Would you find each line in the entries below with the string "screenshot" and copy it?

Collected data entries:
::::

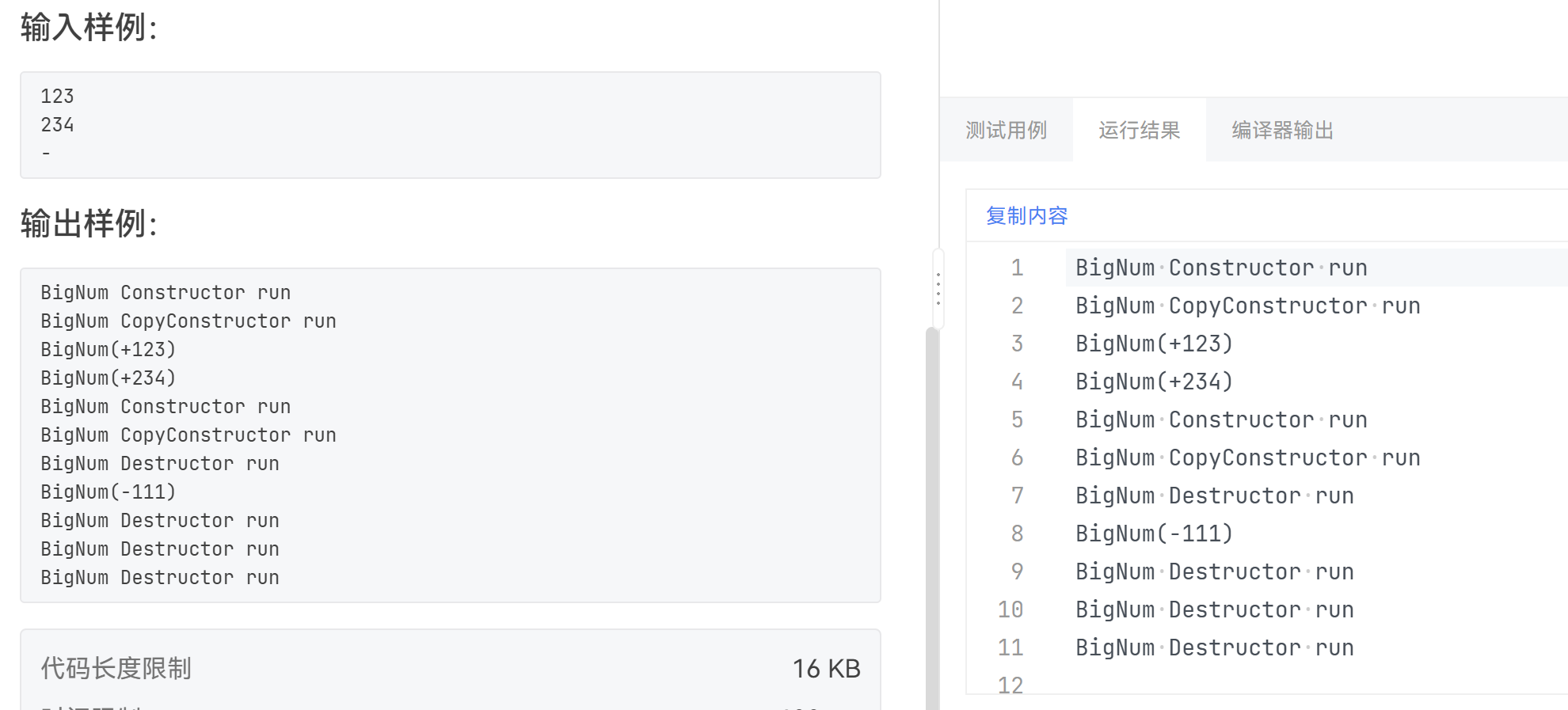Click the 输出样例 heading
The image size is (1568, 710).
click(x=89, y=223)
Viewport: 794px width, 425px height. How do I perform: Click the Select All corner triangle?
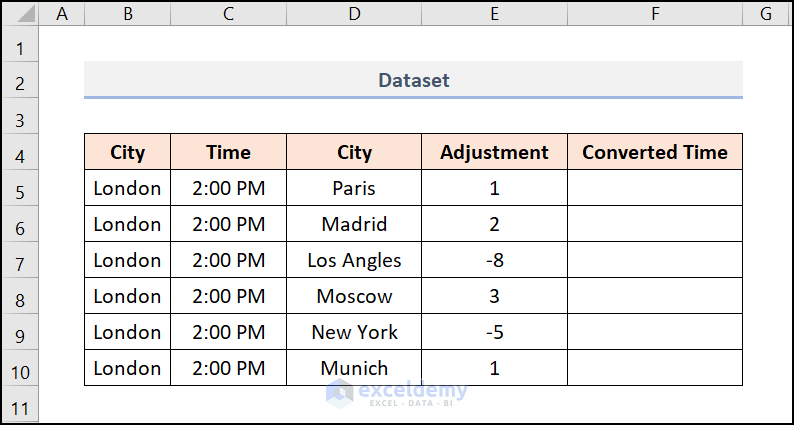(x=22, y=14)
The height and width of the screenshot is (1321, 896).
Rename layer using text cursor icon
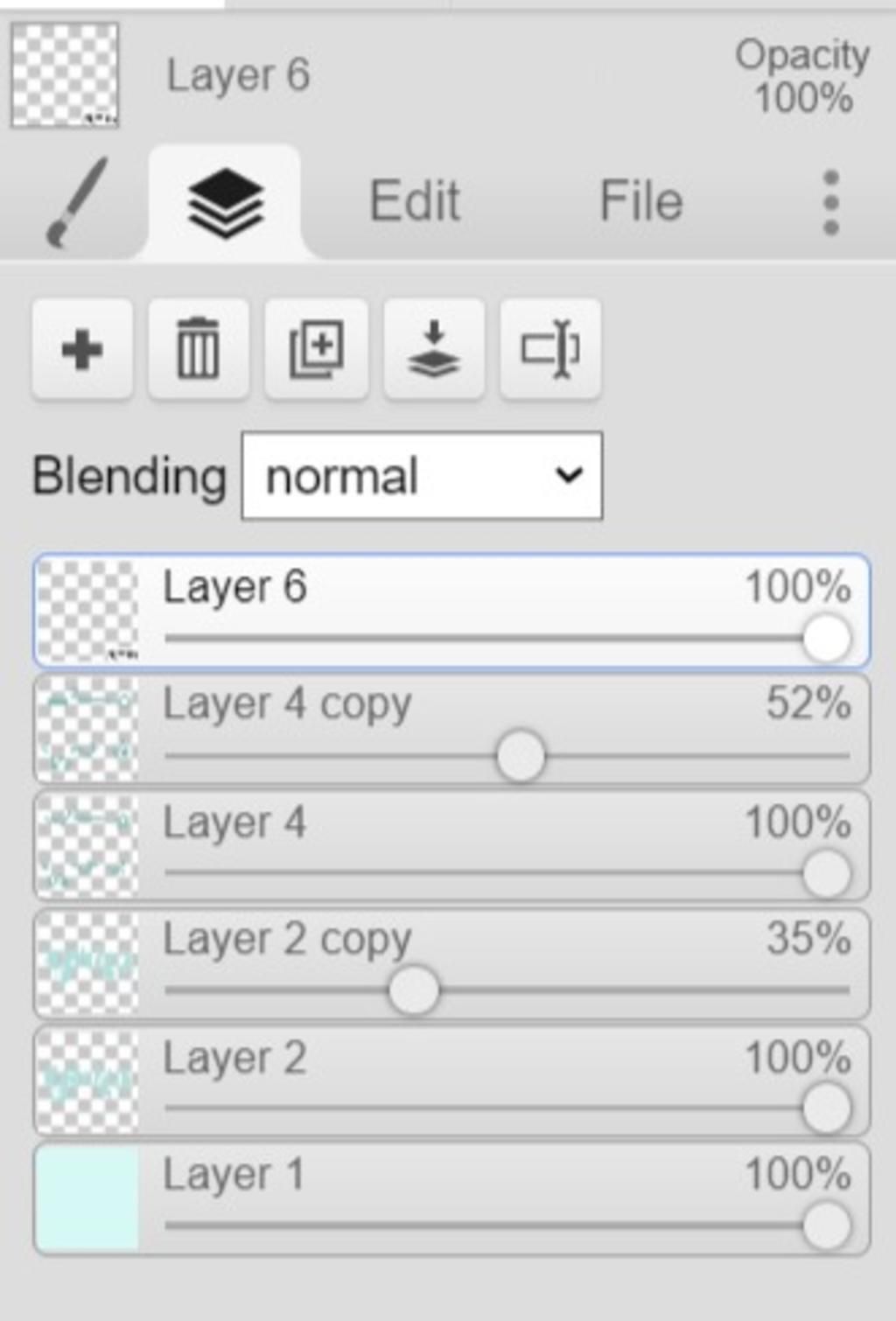point(550,349)
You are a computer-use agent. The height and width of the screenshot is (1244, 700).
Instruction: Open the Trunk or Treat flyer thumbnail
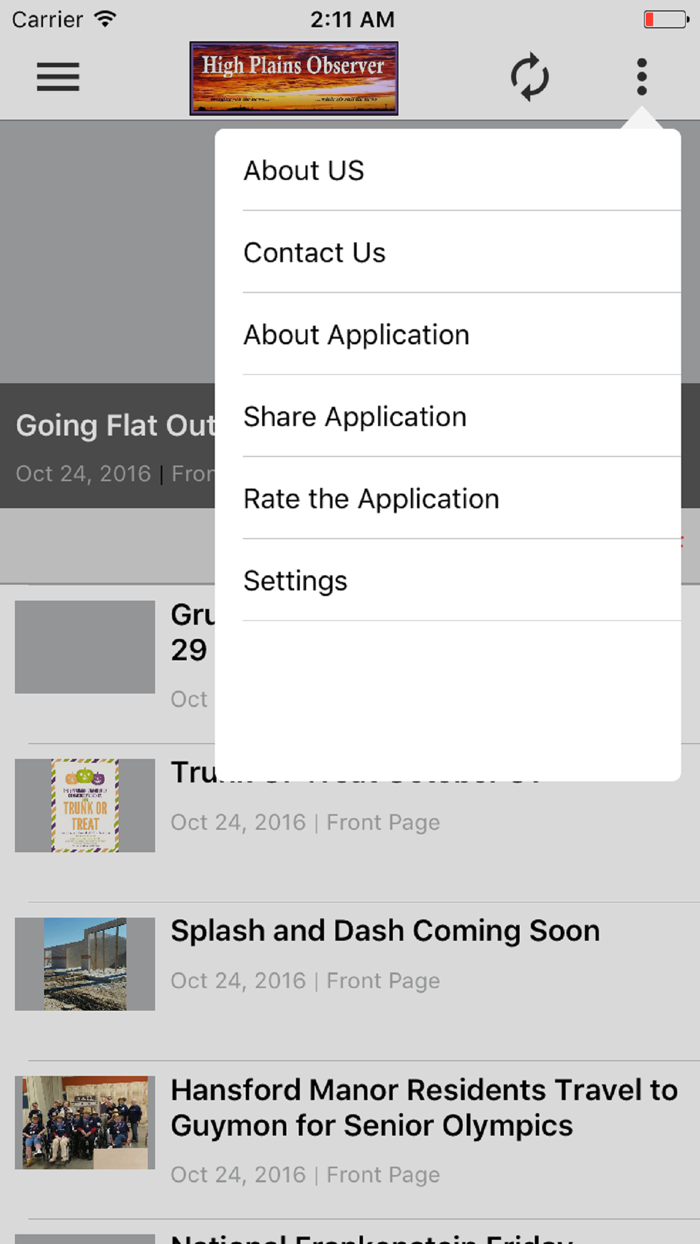coord(85,805)
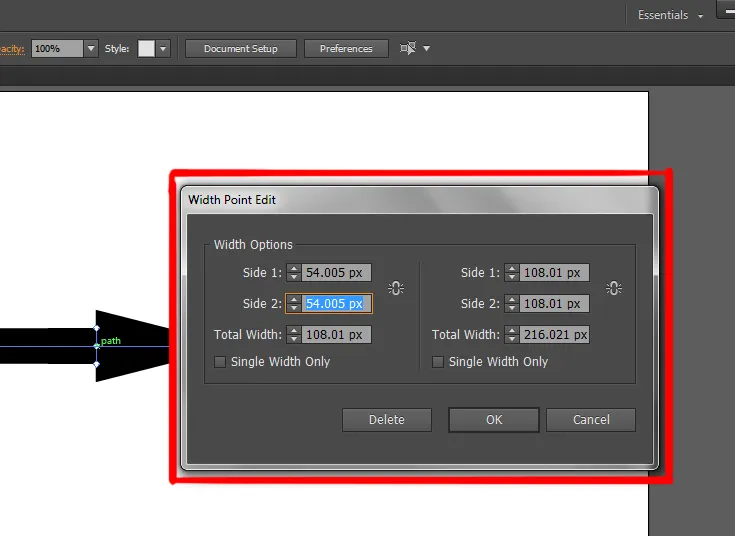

::::

> [REPLY TO THE EXERCISE]
The height and width of the screenshot is (1321, 896).
You are a computer-use agent. The height and width of the screenshot is (1244, 700).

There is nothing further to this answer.